Treatment of New Onset Nystagmus
The treatment of new onset nystagmus requires first identifying the underlying cause through neuroimaging (MRI of the head without and with IV contrast) and comprehensive neuro-ophthalmological evaluation before initiating specific therapy. 1
Diagnostic Evaluation
Before treatment can begin, proper diagnosis is essential:
Comprehensive ocular examination:
- Complete motility examination including cover-uncover and alternate-cover testing
- Assessment for binocular fusion and stereopsis
- Characterization of nystagmus (direction, amplitude, frequency)

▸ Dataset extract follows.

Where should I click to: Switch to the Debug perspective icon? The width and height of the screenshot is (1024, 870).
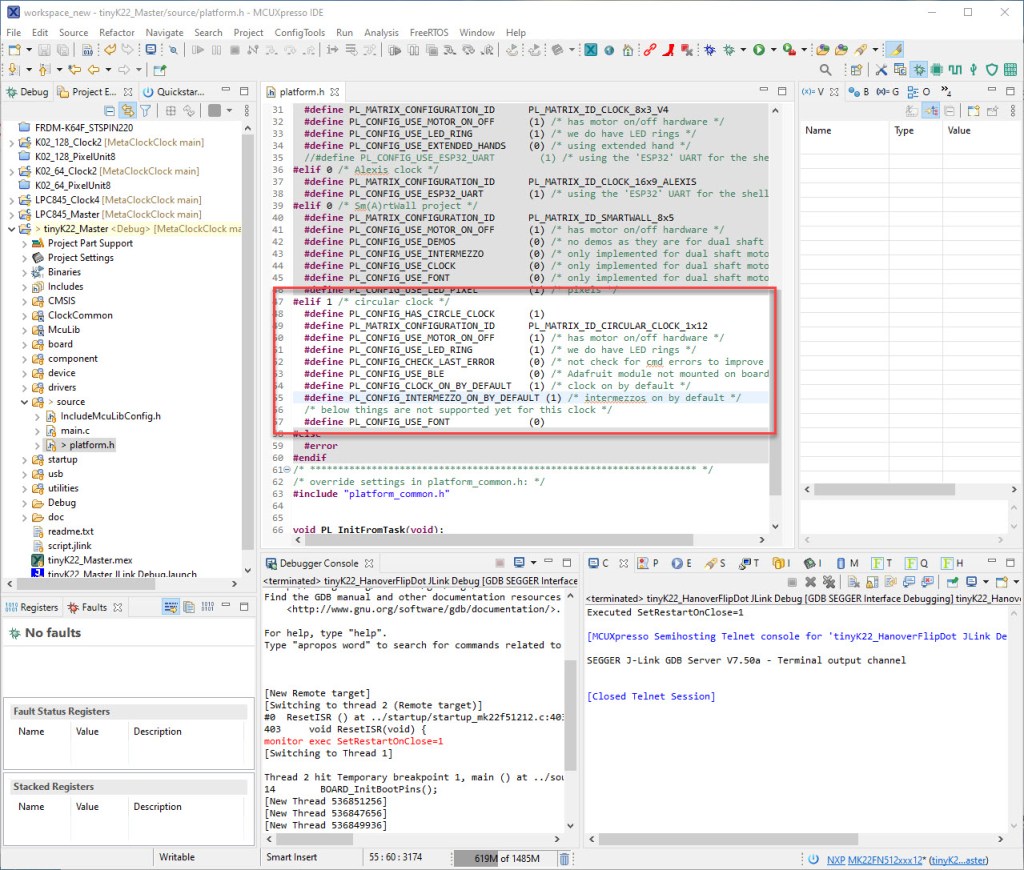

- Dry manifest and cycloplegic refraction 2
Neurological evaluation:
- Assess for strabismus patterns suggestive of cranial nerve palsy or skew deviation
- Evaluate for other neurological symptoms 2
Imaging:
- MRI of the head without and with IV contrast is the first-line imaging
- Evaluate for white matter abnormalities, Chiari malformation, optic pathway gliomas, brainstem/cerebellar lesions 1
Treatment Algorithm Based on Nystagmus Type
1. Downbeat Nystagmus
- First-line: 4-aminopyridine or 3,4-diaminopyridine 1, 3
- Alternatives: Gabapentin, baclofen, or clonazepam 3
2. Upbeat Nystagmus
- First-line: Memantine or 4-aminopyridine
- Alternative: Baclofen 3
3. Acquired Pendular Nystagmus
- First-line: Gabapentin or memantine
- For patients with multiple sclerosis: Gabapentin or memantine
- For patients with oculopalatal tremor: Gabapentin, memantine, or trihexyphenidyl 3
4. Periodic Alternating Nystagmus
- First-line: Baclofen
- For refractory cases: Memantine 3
5. Torsional Nystagmus
- First-line: Gabapentin 3
6. Seesaw Nystagmus
- Options: Clonazepam, memantine, or alcohol (in controlled settings) 3
7. Infantile/Congenital Nystagmus
- Pharmacologic options: Gabapentin, memantine, acetazolamide, or topical brinzolamide
- Optical interventions: Contact lenses or base-out prisms to induce convergence
- Surgical options: Anderson procedure or Kestenbaum procedure for abnormal head posture 1, 4
Additional Treatment Modalities
Optical Interventions
- Refractive correction, including contact lenses, can improve visual acuity 1
- Prisms may be used to shift images to the null point, reducing nystagmus symptoms 1
Surgical Interventions
- Four-muscle-tenotomy (disinsertion and reinsertion of horizontal muscles)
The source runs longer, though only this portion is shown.